**Work to be completed:** Print the lines from the line with "Where should I" up to and including the line with "click(x=95, y=108)", and leave the pictures out of your answer.
— Start of Given entries —
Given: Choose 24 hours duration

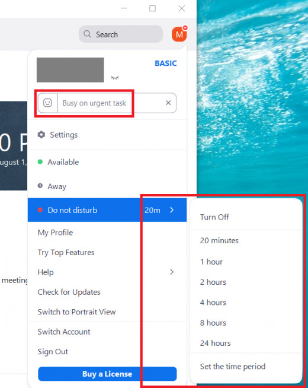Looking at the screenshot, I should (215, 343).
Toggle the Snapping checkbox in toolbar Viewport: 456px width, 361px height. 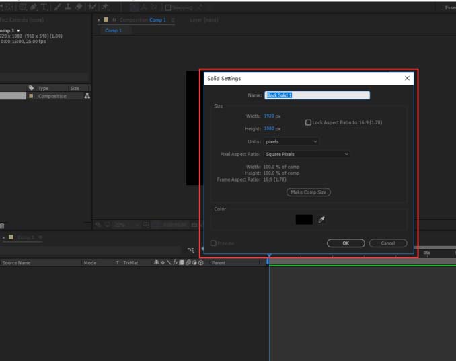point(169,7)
— End of Given entries —
— Start of Given entries —
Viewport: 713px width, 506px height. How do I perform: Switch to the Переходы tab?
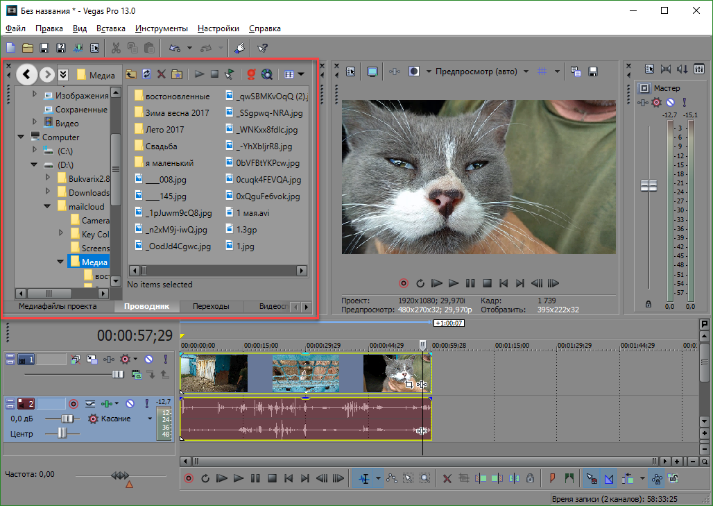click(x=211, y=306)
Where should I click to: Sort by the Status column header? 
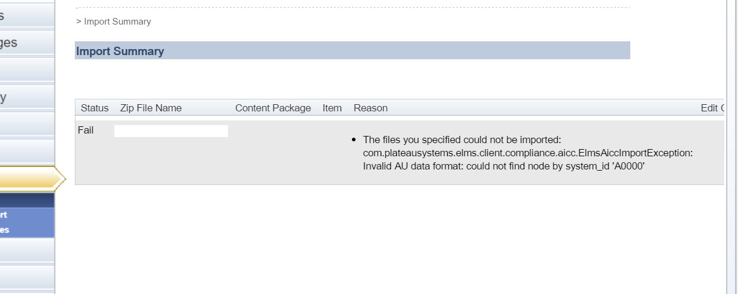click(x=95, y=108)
— End of Given entries —
— Start of Given entries —
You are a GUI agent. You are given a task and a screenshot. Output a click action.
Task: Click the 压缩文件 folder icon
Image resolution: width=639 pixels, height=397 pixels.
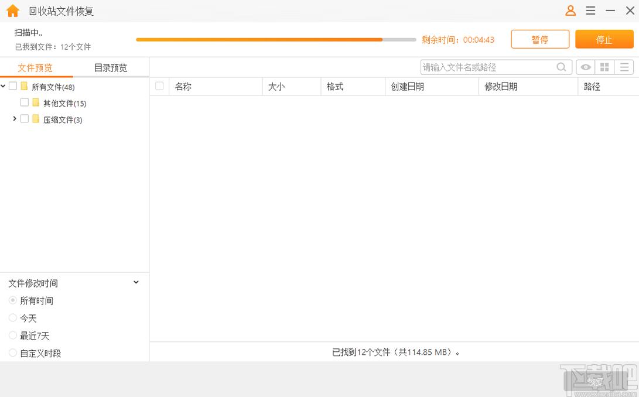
— End of Given entries —
**Reply to the exercise:**
Where should I click to: Sort by the Status column header? 
click(x=95, y=108)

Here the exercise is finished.